|Rovin - 2007-12-27 |
Didn't I see that space station in the Doctor Who serial The Ark In Space? Giant paper mache insect costumes are EXACTLY what this film calls for.
|NineEleven - 2007-12-27 |
No zero-G sex for you
|Innocent Bystander - 2007-12-27 |
I don't really get how this was done and all that, but this is really neat.
|MerryMisanthrope - 2007-12-27 |
Ahem, apparently the "no html" warning was lost on me.
|snothouse - 2007-12-27 |
You can only crew these ships by being Michael Jackson, Robert Smith, or Jack White.
|kingarthur - 2007-12-28 |
Can you ship a movie off to Korea and have this done to it? Seriously, I wanna know.
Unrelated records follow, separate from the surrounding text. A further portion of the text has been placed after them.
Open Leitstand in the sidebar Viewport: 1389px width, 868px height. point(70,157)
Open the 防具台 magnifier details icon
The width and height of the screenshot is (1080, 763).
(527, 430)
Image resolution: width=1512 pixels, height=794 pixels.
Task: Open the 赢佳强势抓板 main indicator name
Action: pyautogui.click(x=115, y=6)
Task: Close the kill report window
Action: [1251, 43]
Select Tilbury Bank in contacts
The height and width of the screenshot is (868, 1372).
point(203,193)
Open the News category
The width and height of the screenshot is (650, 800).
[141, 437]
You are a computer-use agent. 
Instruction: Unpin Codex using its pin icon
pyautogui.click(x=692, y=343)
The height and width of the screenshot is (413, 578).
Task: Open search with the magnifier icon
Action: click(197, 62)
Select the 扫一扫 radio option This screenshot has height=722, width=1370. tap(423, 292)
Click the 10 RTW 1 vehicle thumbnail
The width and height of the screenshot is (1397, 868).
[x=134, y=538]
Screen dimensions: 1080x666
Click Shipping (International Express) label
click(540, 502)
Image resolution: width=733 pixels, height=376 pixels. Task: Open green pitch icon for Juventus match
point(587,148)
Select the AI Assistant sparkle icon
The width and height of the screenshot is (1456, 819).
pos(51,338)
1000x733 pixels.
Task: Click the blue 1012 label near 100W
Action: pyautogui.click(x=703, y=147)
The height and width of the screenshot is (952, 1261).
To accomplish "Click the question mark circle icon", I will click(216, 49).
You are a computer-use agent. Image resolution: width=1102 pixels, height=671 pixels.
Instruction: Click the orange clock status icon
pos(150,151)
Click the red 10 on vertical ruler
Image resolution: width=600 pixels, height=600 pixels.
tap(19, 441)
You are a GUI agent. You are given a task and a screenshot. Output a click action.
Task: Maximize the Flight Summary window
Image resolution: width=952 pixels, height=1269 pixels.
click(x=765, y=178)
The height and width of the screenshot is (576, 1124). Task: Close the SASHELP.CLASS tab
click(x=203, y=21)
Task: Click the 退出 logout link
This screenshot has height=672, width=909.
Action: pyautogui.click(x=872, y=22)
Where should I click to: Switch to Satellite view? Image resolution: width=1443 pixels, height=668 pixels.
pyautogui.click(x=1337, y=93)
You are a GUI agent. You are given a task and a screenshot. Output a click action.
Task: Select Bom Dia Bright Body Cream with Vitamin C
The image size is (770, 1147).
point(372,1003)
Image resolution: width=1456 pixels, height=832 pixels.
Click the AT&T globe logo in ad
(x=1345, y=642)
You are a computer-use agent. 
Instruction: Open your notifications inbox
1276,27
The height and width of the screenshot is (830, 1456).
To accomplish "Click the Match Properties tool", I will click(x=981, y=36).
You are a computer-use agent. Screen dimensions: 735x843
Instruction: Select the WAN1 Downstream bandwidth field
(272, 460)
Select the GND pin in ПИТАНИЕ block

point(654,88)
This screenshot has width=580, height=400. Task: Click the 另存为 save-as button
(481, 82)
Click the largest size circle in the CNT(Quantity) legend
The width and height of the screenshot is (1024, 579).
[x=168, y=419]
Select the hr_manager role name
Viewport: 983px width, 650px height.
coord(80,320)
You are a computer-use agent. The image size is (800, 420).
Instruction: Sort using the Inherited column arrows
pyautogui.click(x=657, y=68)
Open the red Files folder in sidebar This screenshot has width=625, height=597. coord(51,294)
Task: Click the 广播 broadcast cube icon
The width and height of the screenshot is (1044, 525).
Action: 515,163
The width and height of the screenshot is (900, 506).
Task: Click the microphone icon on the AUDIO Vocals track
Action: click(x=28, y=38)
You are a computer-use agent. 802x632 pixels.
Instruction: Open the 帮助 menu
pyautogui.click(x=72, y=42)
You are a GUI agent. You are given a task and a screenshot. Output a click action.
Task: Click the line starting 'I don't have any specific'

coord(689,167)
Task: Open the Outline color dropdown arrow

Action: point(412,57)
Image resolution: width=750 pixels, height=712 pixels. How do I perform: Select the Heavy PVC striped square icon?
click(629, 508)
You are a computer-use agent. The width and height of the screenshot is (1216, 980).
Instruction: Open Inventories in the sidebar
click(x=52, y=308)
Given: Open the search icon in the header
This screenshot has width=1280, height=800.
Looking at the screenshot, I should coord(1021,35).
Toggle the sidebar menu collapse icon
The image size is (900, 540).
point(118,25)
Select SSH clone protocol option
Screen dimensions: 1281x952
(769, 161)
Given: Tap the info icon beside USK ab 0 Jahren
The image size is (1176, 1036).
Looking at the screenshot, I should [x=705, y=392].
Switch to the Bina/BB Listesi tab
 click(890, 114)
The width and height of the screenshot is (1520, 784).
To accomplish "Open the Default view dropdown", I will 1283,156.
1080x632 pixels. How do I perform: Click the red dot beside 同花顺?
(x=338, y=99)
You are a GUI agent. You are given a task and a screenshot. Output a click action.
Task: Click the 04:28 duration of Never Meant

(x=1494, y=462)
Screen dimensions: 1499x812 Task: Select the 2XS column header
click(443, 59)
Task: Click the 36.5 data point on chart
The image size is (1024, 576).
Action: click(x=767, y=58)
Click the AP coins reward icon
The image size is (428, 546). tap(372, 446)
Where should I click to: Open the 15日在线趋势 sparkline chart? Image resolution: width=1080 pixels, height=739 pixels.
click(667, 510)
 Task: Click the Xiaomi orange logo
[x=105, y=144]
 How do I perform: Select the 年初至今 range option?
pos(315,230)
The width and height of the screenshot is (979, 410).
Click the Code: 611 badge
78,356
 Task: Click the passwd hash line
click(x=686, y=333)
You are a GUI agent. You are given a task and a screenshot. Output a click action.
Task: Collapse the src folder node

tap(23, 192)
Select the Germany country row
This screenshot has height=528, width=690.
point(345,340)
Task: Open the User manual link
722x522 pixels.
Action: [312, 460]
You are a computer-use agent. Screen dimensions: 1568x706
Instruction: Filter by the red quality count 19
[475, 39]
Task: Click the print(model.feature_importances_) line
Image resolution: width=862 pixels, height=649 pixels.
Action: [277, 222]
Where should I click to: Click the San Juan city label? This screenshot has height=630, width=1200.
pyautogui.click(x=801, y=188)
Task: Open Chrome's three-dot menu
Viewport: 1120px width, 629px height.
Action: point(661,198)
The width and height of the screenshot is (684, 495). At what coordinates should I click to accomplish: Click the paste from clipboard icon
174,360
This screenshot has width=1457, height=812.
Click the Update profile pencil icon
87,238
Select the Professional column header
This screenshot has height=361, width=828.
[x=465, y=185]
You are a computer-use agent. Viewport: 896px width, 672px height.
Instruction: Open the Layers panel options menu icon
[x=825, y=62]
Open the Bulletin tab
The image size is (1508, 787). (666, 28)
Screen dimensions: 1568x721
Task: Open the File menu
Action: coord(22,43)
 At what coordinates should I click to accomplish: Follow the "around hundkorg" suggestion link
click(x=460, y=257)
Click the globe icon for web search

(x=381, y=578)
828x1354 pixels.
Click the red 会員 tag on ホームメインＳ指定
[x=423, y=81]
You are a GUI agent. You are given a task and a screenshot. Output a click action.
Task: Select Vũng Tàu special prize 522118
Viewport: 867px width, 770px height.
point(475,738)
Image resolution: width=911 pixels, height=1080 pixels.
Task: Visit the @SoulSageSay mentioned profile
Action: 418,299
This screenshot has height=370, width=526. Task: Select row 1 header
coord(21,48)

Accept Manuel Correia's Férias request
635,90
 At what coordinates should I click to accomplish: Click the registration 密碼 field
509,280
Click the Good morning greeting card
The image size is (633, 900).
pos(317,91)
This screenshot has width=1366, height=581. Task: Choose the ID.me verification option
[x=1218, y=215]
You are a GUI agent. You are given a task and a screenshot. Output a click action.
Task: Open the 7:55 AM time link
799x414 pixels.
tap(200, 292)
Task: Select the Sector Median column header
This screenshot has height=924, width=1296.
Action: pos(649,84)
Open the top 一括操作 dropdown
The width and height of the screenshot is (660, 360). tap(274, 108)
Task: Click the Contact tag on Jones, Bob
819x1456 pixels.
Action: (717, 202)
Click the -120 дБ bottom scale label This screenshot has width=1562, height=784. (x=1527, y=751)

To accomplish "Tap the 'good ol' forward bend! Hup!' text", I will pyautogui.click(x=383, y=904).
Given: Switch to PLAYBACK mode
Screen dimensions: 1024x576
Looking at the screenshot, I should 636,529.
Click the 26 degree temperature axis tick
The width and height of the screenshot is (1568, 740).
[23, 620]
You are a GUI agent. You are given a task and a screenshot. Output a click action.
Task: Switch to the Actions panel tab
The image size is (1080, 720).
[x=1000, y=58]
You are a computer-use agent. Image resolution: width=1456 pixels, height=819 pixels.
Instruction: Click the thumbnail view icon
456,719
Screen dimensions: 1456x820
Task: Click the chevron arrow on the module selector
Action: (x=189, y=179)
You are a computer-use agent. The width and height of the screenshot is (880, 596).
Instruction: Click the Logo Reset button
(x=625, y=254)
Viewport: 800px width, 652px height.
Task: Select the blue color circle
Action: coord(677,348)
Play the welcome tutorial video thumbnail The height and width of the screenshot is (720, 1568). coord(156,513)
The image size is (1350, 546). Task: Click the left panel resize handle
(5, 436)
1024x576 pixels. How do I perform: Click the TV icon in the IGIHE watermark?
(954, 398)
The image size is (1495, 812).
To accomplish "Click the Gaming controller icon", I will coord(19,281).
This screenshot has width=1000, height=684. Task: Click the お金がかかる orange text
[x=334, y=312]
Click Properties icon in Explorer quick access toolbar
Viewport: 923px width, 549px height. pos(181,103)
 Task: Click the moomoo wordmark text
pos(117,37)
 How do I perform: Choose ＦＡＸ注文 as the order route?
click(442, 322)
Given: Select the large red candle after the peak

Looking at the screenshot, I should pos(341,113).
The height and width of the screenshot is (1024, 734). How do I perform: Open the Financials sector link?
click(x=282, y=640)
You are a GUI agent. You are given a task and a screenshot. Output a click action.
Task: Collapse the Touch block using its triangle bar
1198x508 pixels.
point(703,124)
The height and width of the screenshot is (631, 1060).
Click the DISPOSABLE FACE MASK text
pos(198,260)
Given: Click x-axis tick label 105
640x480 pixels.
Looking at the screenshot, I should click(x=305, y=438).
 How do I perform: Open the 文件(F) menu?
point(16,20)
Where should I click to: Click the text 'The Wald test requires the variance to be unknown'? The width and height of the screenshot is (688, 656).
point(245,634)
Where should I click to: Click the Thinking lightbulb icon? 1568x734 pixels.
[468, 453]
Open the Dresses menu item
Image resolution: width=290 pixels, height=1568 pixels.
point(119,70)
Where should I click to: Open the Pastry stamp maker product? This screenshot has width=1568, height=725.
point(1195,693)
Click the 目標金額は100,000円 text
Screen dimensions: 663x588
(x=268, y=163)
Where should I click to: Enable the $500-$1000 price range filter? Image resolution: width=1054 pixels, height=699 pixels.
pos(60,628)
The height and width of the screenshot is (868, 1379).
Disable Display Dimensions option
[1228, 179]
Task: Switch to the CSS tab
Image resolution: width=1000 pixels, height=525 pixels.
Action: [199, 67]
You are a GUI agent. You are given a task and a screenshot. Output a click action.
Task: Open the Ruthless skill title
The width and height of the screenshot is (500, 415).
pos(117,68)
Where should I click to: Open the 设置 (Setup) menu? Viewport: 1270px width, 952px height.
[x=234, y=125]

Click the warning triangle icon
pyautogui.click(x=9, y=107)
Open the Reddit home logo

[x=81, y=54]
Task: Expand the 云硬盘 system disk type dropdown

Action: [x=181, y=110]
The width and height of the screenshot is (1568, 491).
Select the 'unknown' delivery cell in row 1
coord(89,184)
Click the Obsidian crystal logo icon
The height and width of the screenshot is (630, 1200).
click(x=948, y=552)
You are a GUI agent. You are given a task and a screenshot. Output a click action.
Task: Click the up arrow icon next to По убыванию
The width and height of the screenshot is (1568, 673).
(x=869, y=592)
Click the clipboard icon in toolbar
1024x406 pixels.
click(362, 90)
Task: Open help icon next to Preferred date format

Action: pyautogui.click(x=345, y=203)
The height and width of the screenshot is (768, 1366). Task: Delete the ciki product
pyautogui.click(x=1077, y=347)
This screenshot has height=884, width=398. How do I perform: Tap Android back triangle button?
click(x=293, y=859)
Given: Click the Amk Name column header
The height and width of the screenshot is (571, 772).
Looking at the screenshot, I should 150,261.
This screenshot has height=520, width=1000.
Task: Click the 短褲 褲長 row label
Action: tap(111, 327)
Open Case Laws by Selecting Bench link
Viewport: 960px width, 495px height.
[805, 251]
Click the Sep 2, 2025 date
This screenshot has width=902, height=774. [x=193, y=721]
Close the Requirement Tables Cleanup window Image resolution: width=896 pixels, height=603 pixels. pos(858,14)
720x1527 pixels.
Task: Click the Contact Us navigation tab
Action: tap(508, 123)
|robotkarateman - 2007-12-28 |
These guys made video-to-animation an art form back in the 60s and 15 years later Bakshi made it a travesty.
|Doomstein - 2007-12-28 |
That's actually really fucking cool.
|Rodents of Unusual Size - 2007-12-28 |
I'm shocked by the inclusion of Russians in a 60's American scifi movie that are portrayed as friendly and competant. Not to mention more advanced in their stance towards women, although maybe the makers of this thought they could get away with it because of the haha you tell em', women drivers joke.
|Xenocide - 2008-01-01 |
"Women are perfectly capable of competent spaceflight! However, my ship is about to explode."
You just know it would keep going like this. She'd try to do something, he'd tell he she couldn't, she'd screw it up and then there'd be romantic tension.
|fluffy - 2008-07-03 |
I'm not sure why they had "color" in the name though.